* GOAL OF THE EXERCISE:
Give a verbatim repeat of the lines that run from the line containing "The image size is (1725, 1150)." to the end of the data below.

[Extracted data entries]
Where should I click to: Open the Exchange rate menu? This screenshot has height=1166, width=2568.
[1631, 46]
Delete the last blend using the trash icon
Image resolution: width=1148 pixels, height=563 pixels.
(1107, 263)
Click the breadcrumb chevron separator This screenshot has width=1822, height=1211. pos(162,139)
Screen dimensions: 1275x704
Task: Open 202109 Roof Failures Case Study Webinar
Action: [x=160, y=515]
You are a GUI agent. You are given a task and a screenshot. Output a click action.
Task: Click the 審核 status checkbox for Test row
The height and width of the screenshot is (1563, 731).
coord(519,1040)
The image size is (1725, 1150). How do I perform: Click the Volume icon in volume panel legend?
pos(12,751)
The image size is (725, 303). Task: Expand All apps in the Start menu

* TASK RESULT:
The image size is (1725, 1150). How do I perform: Click the Volume icon in volume panel legend?
pos(12,751)
The image size is (725, 303). Task: Expand All apps in the Start menu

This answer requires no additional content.